In post-harvest rice soil ( after two years), soil N increased 0.04% and 0.05% (F1 and F2) from T1 and T2 and 0.041 to 0.094% in post-harvest mustard soil (Fig 2). It may be attributed to the mineralization of N by organic manure in soil and greater multiplication of soil microbes, which could convert organically bound N to inorganic form. Rahman et al. (2013) showed the similar results and stated that total N status of soil ranged from 0.07 to 0.09% (initial level 0.07%).

Soil potassium
 
Post-harvest rice (both year) and mustard (1st year) soil shown little decreased trend of soil K from initial soil (0.18 meq100 g-1) but drastically increased trend was observed in 2nd year from T1,T2, T6 and T8 showed the highest result. (Fig 2). The higher exchangeable K obtained with green manuring along with K fertilizer was due to the extensive root systems of green manure crops may improve the physical condition of soil and liberated CO2 and organic acid which helped in dissolving native K in soil and thus increasing the availability of K (Singh et al., 2009). 
 
Soil phosphorous
 
In 1st year post-harvest rice and mustard soil shown decreased trend of soil P than the initial level (15.83 ppm) (Fig 3,4) whereas incredibly increased trend was observed in 2nd year from T1 (7.8 ppm in F1 and 11.31 in F2 ppm), T2 (16 ppm in F1 and 11.14 in F2 ppm) followed byT3. Again, T3 (31.30 ppm) followed by T7 (26.20 ppm), T2 (20.90 ppm) with F1 dose showed increased trend of P in post-harvest mustard soil. Green manure crops accumulate large amount of P and upon decomposition form bicarbonates (H2CO3) resulting solublize soil mineral P and makes the phosphorus sufficiency for the succeeding crops (Tissen et al., 1994). Addition of green manures increases the soil organic carbon subsequently reduce soil pH which reduce phosphate fixation in soil with iron and aluminium and ultimately P availability increased (Dey and Nath, 2015). The excess soil P would help farmers to reduce fertilizer cost. Repeated application of green manure crops also result in decreased soil bulk density and increased soil aggregation and moisture retention, all factors that may help increase P uptake by succeeding crops via their effects on increased root and mycorrhizal growth (MacRae and Mehuys, 1985).

Fig 3: Residual effect of green manuring crops on soil P (ppm) contribution in post- harvest rice and mustard soil in 2015 and 2016. Here, T0 = Control, T1 = S. aculeata, T2 = S. rostrata, T3 = C. juncea, T4 = V. radiata, T5 =V. mungo, T6 =V. unguiculata, T7 = L. leucocephala, T8 = M. pudica.

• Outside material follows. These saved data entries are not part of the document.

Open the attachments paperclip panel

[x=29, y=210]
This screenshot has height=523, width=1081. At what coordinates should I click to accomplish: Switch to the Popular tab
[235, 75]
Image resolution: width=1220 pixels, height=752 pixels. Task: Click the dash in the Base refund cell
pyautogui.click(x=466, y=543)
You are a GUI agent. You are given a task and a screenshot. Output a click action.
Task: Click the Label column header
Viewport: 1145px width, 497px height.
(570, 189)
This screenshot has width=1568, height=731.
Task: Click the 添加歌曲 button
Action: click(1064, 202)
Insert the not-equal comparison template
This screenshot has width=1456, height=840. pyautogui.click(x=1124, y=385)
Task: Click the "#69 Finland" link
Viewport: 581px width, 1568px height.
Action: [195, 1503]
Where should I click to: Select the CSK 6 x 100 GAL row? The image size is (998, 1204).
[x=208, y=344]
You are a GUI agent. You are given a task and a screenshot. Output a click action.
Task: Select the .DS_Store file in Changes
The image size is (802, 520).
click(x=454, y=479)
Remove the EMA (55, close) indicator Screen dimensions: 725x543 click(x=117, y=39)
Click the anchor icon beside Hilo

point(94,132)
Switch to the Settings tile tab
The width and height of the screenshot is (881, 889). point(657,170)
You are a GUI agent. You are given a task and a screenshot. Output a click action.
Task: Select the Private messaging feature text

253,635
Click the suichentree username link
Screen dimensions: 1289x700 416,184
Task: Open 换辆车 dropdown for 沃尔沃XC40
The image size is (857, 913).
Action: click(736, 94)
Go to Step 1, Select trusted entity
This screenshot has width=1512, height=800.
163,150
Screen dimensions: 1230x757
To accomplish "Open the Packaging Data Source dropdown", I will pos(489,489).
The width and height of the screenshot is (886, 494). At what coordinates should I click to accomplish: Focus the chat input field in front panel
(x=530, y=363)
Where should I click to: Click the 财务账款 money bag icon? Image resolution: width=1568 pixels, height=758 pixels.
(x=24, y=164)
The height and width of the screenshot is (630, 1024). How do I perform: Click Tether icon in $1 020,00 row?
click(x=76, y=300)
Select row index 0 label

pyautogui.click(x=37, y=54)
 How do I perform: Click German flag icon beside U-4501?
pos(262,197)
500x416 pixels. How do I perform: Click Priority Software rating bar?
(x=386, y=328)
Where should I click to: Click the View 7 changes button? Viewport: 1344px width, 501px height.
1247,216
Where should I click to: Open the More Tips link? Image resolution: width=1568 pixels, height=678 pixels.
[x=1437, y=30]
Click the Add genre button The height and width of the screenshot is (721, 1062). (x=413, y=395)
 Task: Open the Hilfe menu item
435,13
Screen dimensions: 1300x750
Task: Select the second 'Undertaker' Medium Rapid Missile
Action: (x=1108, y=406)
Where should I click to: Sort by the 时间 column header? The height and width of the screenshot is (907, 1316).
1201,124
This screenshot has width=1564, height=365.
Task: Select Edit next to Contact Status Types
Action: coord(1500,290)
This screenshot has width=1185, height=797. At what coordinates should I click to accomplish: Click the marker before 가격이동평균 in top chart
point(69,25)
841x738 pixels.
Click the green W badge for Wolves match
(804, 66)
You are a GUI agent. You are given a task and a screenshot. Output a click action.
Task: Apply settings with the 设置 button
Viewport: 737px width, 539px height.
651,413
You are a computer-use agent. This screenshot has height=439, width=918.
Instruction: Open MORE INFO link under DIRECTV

Here, F1= Recommended dose for N in 2015 and NPK in 2016, F2= Half of recommended dose for N in 2015 and NPK in 2016.



Fig 4: Interaction effect of pervious fertilizer levels and green manuring crops on seed yield of mustard in two pooled years. Here, T0 = Control, T1= S. aculeata, T2= S. rostrata, T3= C. juncea, T4= V. radiata, T5= V. mungo, T6= V. unguiculata, T7= L. leucocephala, T8= M. pudica.

The Residual effect of green manure improved soil fertility in GM- T. aman- Mustard cropping pattern by adding organic matter, nitrogen, P and K to the soil resulting reduced fertilizer cost. For betterment of soil, GM - T. aman - Mustard cropping pattern could be practiced instead of Fallow - T. aman - Mustard cropping pattern. The 50% reduction of N   and P fertilizer can be recommended for succeeding T. aman rice from followed by growing Sesbania rostrata, Sesbania aculeata, Crotalaria juncea or Vigna unguiculata and L. leucocephala as a preceeding green manuring crop. As recommended cropping patterns needed 207 days, so it can be possible to include another short duration crop like mungbean in existing cropping patterns during the gap between mustard and green manuring crops. Hence in such case, GM- T. aman- mustard-mungbean may be a more effective cropping pattern in respect of yield and soil quality concern that can be tested in future studies.
The financial support of the authority of Syed Momena Montaj Foundation during research work is gratefully acknowledged.